When Madison National Life Insurance Company, Inc. (“MNL”) has made benefit payments to you in excess of the amount required by the provisions of this policy, or during periods of time for which you subsequently receive retroactive benefits from any source that may offset your benefits under the group policy, you must, in a timely manner, reimburse MNL for such payments, including duplicate or erroneous payments. In addition and upon request, you must execute and deliver to MNL such documents as may be required and do whatever else is necessary to secure our rights to recover any excess, duplicate, or erroneous payments. Such reimbursement will be due and payable immediately upon our notification to and demand of you. Or, at our option, the subsequent payment of benefits or the refund of any premium owed you by MNL may be reduced or refused as a setoff and applied toward such reimbursement. If you delay in notifying MNL of your receipt of a reimbursable income benefit or in making reimbursement to MNL, MNL will have the right to charge interest at a reasonable rate on the delinquent amount owed to MNL. Our acceptance of premium and other fees, or our providing or paying disability benefits, does not constitute a waiver of our right to enforce the provisions of this agreement and/or the group policy in the future. The provisions of this agreement are in addition to, and not in lieu of, any other rights or remedies available to MNL at law or in equity.

Agreement

If my application for group disability insurance benefits is approved, in consideration of the payment of benefits without reduction on account of other benefit payments to which I or my eligible dependents may become entitled under the United States Social Security Act or from any of the other income sources described and provided for in the group policy, I hereby agree to reimburse Madison National Life Insurance Company, Inc. for any and all overpayments made to me under the group disability plan provided by employer. I understand that MNL agrees to make payment in this manner in consideration of my agreement to promptly notify MNL of the amounts and effective dates of any such benefits. Further, I agree that any benefits due me, my beneficiaries, heirs, executors, administrators or assigns under the applicable group policy may be applied to any outstanding overpayment whether resulting from retroactive award of Social Security or any other income benefits as described in the applicable policy.
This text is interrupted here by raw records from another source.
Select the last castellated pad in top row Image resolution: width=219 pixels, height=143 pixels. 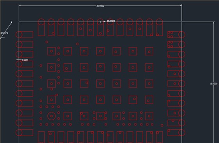[160, 27]
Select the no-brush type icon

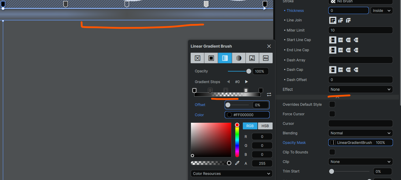click(198, 58)
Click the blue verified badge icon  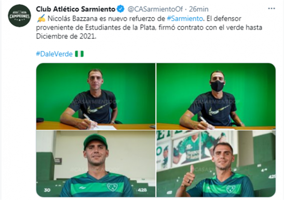[x=121, y=9]
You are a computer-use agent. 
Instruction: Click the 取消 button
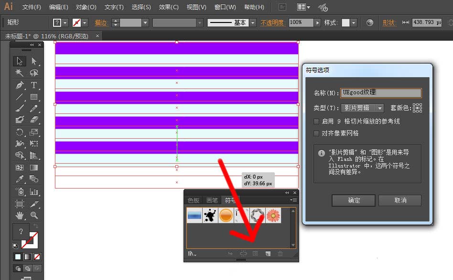(x=399, y=200)
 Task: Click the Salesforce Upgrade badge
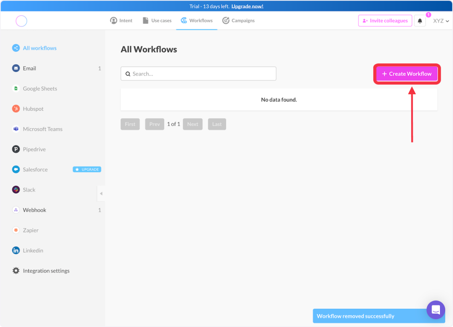[87, 169]
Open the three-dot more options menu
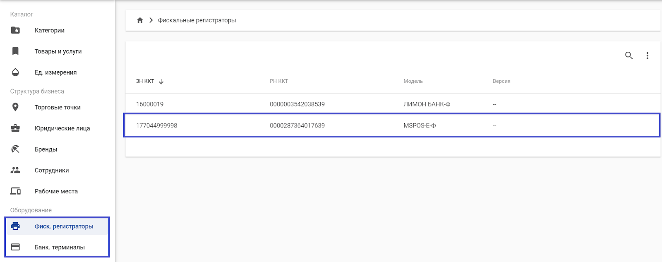Screen dimensions: 662x262 click(647, 55)
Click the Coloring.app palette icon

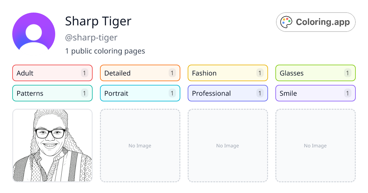tap(287, 22)
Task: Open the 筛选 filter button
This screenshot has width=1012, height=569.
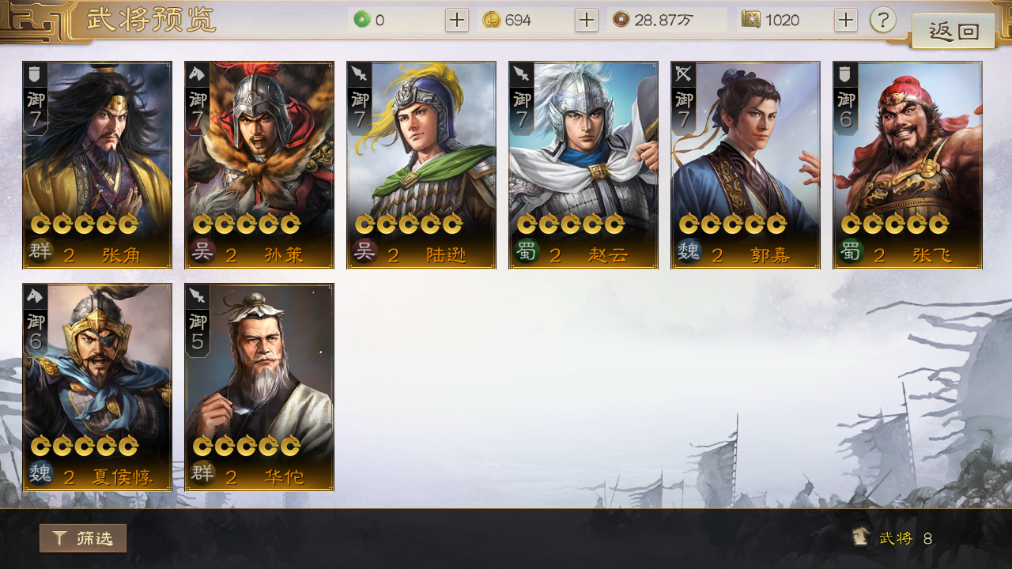Action: point(83,538)
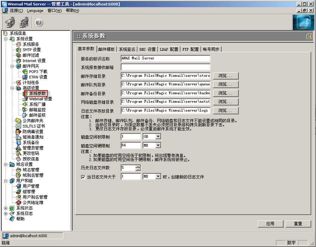Click the 应用 button
This screenshot has width=316, height=247.
(270, 224)
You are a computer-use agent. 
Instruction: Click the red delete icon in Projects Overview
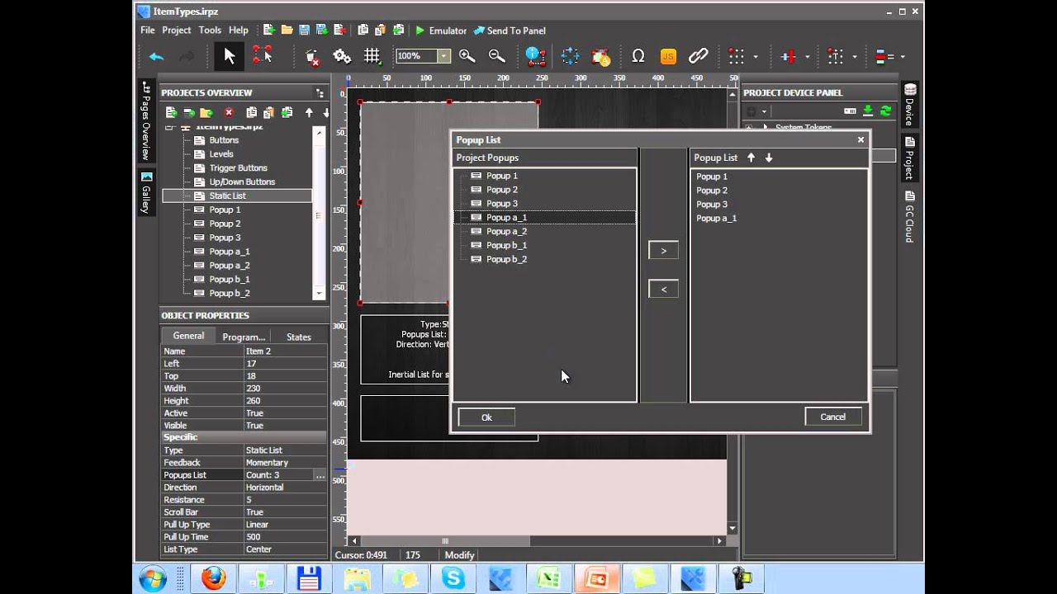(x=229, y=112)
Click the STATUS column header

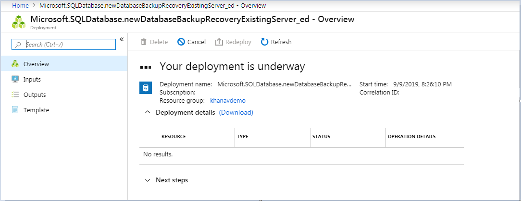point(321,137)
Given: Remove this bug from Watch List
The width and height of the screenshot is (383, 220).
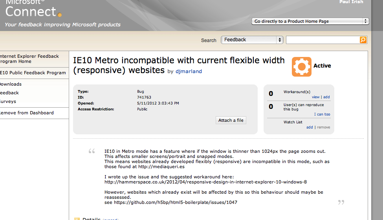Looking at the screenshot, I should (x=323, y=127).
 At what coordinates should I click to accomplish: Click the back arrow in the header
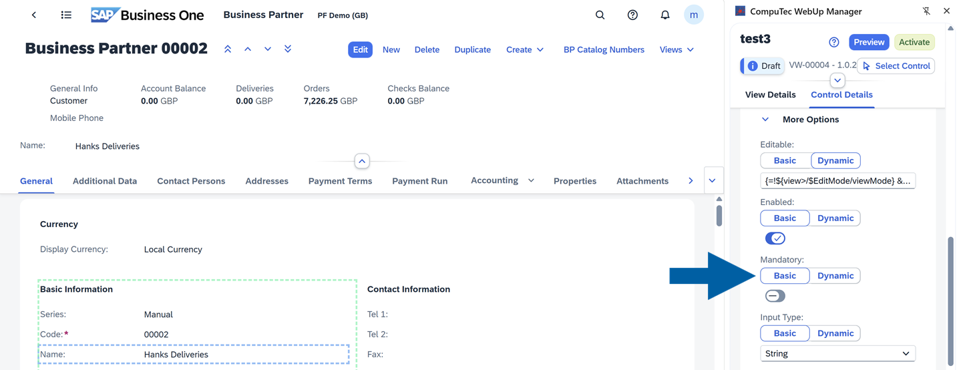tap(34, 15)
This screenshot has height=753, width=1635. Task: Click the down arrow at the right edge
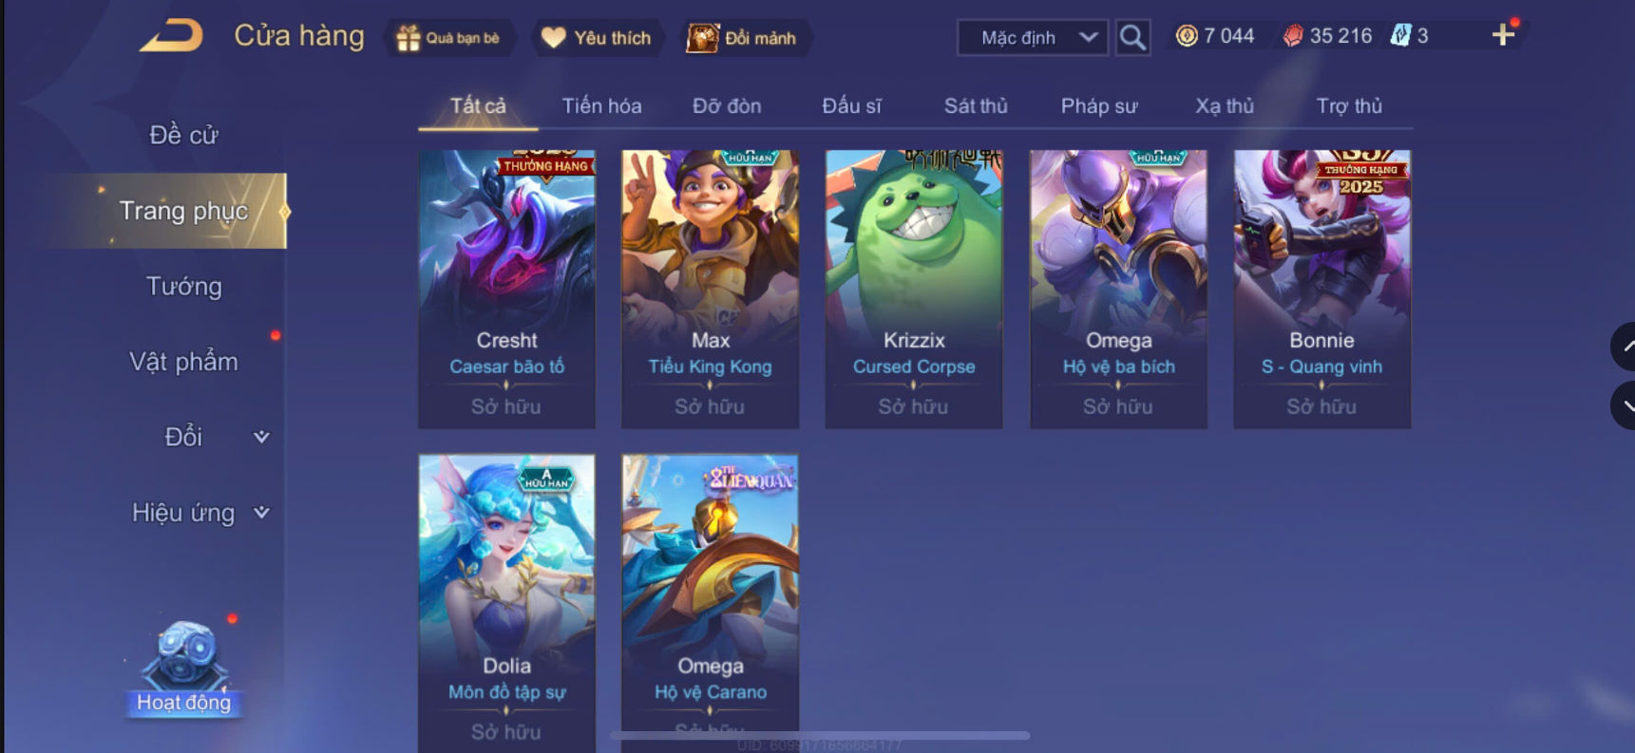click(x=1625, y=405)
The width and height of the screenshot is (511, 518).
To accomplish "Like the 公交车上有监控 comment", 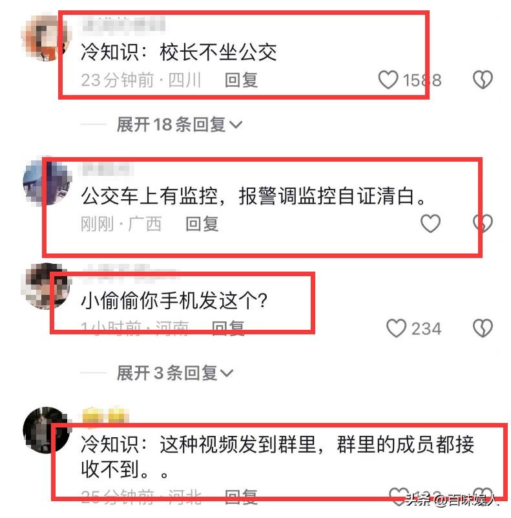I will (430, 223).
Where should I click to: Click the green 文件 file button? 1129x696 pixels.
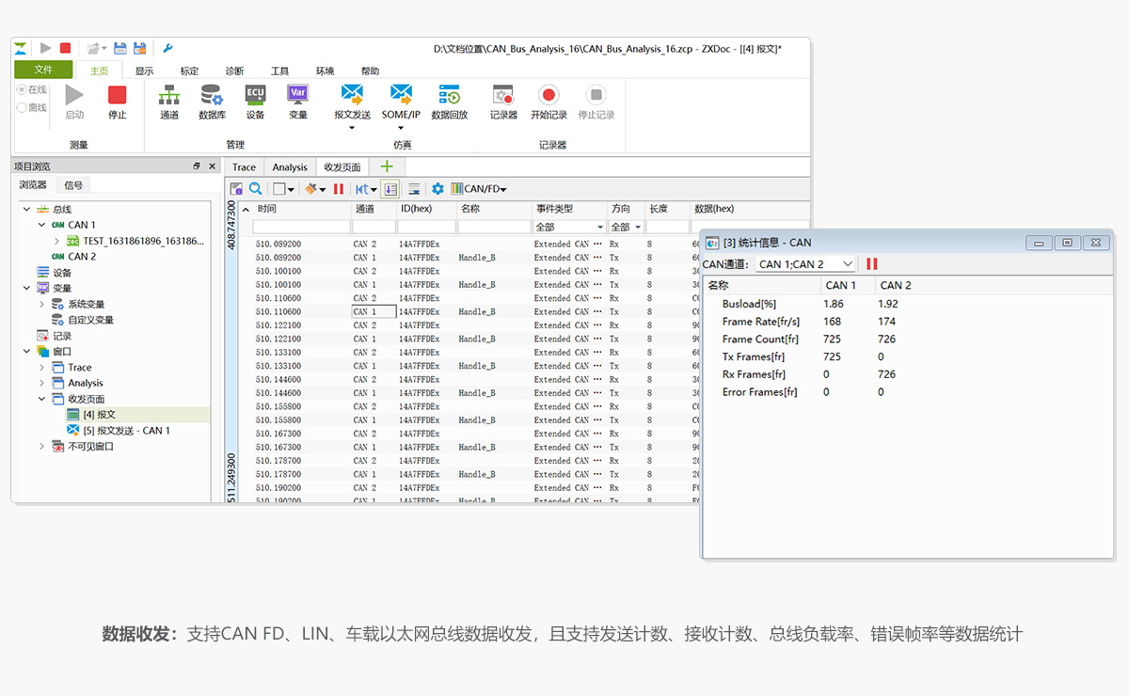click(43, 70)
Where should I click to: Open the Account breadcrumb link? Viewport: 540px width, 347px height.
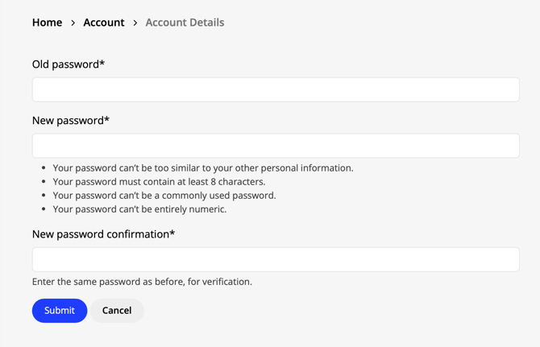(x=104, y=23)
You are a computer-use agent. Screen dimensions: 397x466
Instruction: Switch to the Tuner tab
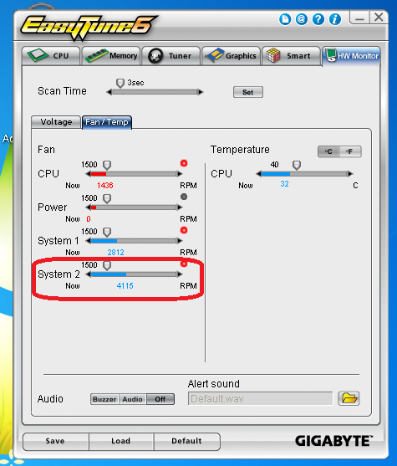tap(171, 56)
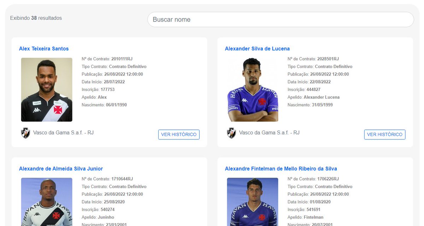
Task: Click Vasco crest icon in Alexander Lucena card
Action: point(231,133)
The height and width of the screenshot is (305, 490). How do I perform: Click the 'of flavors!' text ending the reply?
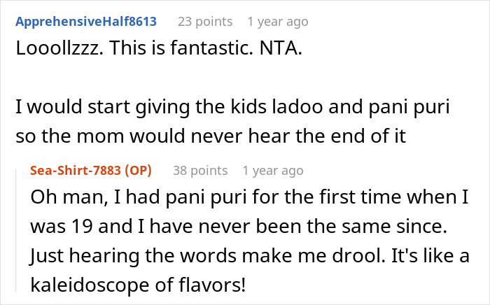[200, 285]
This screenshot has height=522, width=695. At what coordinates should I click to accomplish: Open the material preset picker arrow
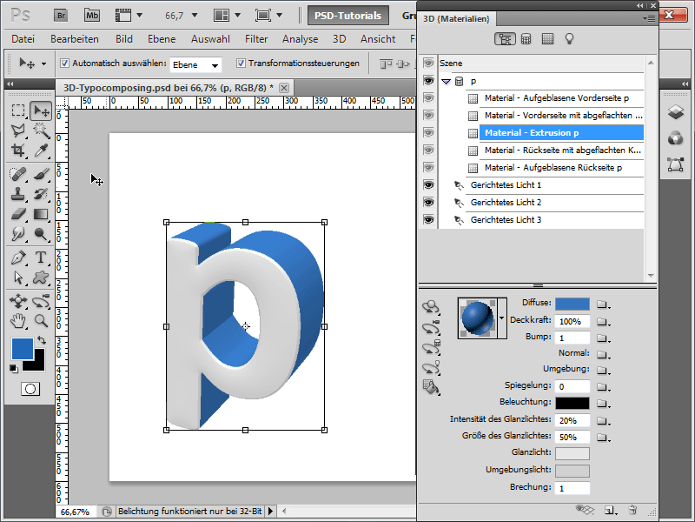coord(501,318)
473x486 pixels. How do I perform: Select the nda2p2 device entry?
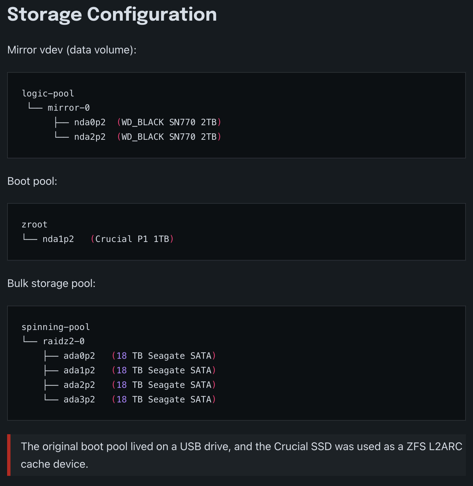tap(90, 137)
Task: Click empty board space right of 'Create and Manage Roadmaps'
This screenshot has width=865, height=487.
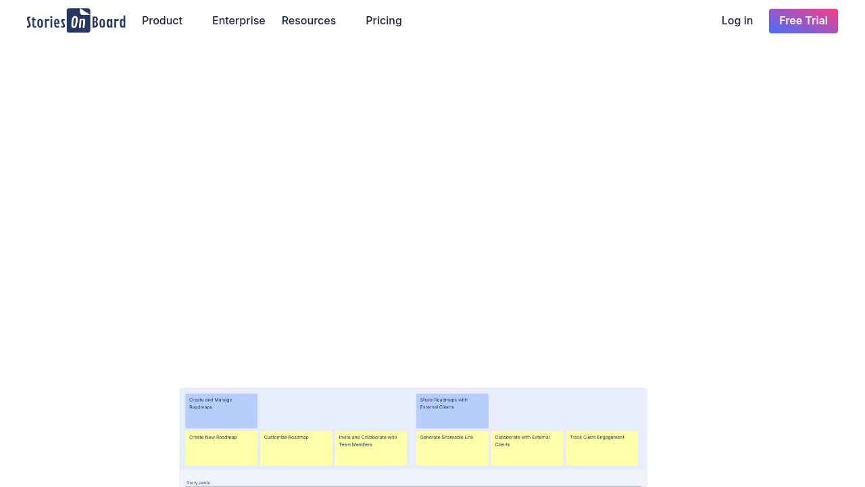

With respect to any group life insurance coverage provided me by MNL and in consideration of the foregoing, I hereby assign to MNL, as creditor beneficiary, an amount of such group life insurance equal to the amount of any overpayment which may be outstanding under any applicable group disability policy at the time of death.

In witness of the above, the parties hereto have caused this Agreement to be executed, as of the date indicated.

Printed Name of Claimant:
Email Address:
Printed Name of Spouse:


Signature of Claimant: You will be prompted for your signature at a later date.